Sebastian Rosato. "The Flawed Logic of Democratic Peace Theory". The American Political Science Review. Vol. 97, No. 4 (Nov., 2003)

“Democratic peace theory is probably the most powerful liberal contribution to the debate on the causes of war and peace. In this paper I examine the causal logics that underpin the theory to determine whether they offer compelling explanations for the finding of mutual democratic pacifism. I find that they do not. Democracies do not reliably externalize their domestic norms of conflict resolution.”

There are few checks on the foreign policies of elected executives

Elected leaders are not particularly accountable to peace loving publics or pacifist interest groups

Pretext for war: Is the democratic peace used as a pretext for war?

Spreading democracy and "peace" is used as a pretext for war

George W. Bush, in his 2005 State of the Union address, declared, “Because democracies respect their own people and their neighbors, the advance of freedom will lead to peace.”[4]

Western powers exploits "democratic peace" to maintain dominance

Majority: Does majority rule help or jeopardize peace?

Ethnic division: Does democracy help constrain or amplify ethnic divisions?

Ethnic voting in Democracies often stokes ethnic violence

Ethnic groups often vote in specific patterns. In this way, voting can highlight and foment divisions between ethnic groups, leading to violence, civil war, genocide, or even regional war.

Non-democracies: Do democracies fight non-democracies, and is this OK?

Democracies mostly only engage in defensive wars with non-democracies.

Anti-Westernism is a driving philosophy in opposing Democratic Peace

R.J. Rummel. "The Democratic Peace: A new IDEA"

“anti-Westernism (or anti-Americanism) have caused many intellectuals to reject fundamental Western values, including the faith in classical democratic freedoms; and with this has also gone a rejection of any evidence that these freedoms could promote peace.”

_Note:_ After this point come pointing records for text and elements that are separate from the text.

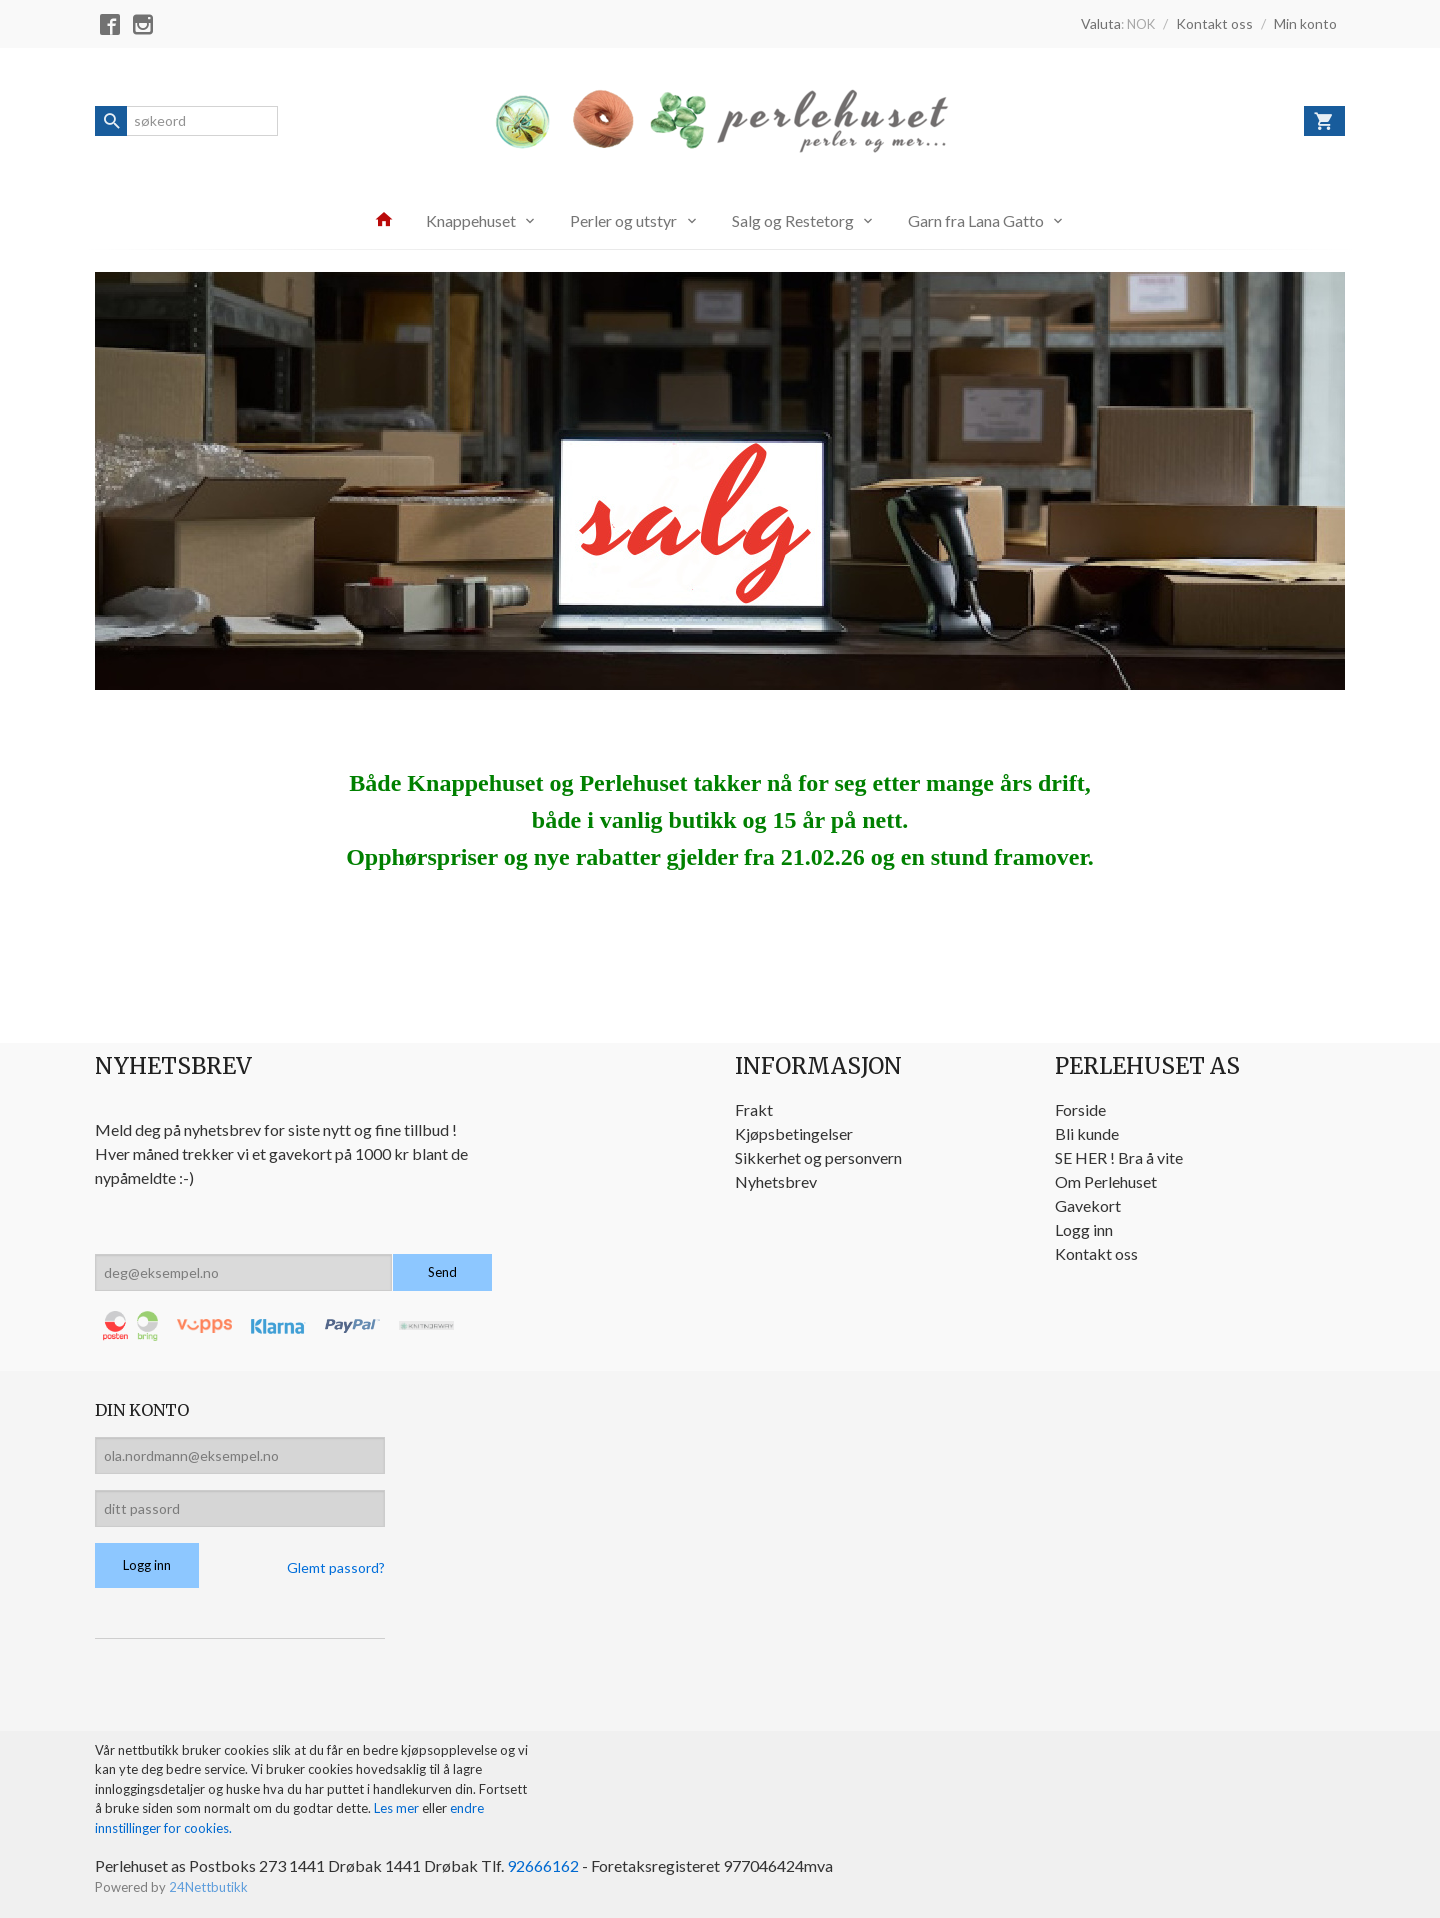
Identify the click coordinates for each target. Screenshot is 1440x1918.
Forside (1080, 1109)
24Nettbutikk (208, 1887)
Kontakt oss (1096, 1253)
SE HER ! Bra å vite (1119, 1157)
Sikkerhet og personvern (818, 1157)
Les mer (398, 1808)
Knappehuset (471, 220)
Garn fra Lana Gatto (976, 220)
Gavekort (1088, 1205)
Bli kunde (1087, 1133)
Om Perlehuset (1106, 1181)
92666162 (543, 1865)
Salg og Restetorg (793, 220)
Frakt (754, 1109)
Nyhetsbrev (776, 1181)
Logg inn (1084, 1229)
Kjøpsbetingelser (794, 1133)
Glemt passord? (336, 1567)
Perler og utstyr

Democracies attack non-democracies, undermining pacifism myth

James Bovard. "The Democratic-Peace Fraud". The Future of Freedom Foundation. 23 May 2008

“Other democracies also lack pacifist resumes. Britain, which was a constitutional republic that became increasingly democratic as the 20th century wore on, attacked many nations to expand or defend its empire. Since the government of Israel was established in 1947/48, it has attacked Egypt (1956), Egypt and Syria (1967), and Lebanon (1982–2006), as well as engaging in more than 35 years of armed struggle against the Palestinians living in the occupied territories seized by Israel in the 1967 war. It also engaged in a defensive war in 1973 against Egypt and Syria.

Unless we assume that it is morally irrelevant when democratic governments kill people in nondemocratic countries, the bellicose record of democratic governments must be considered. The fact that democracies have been rare in history cannot whitewash democracies per se. The fact is that democracies attack.”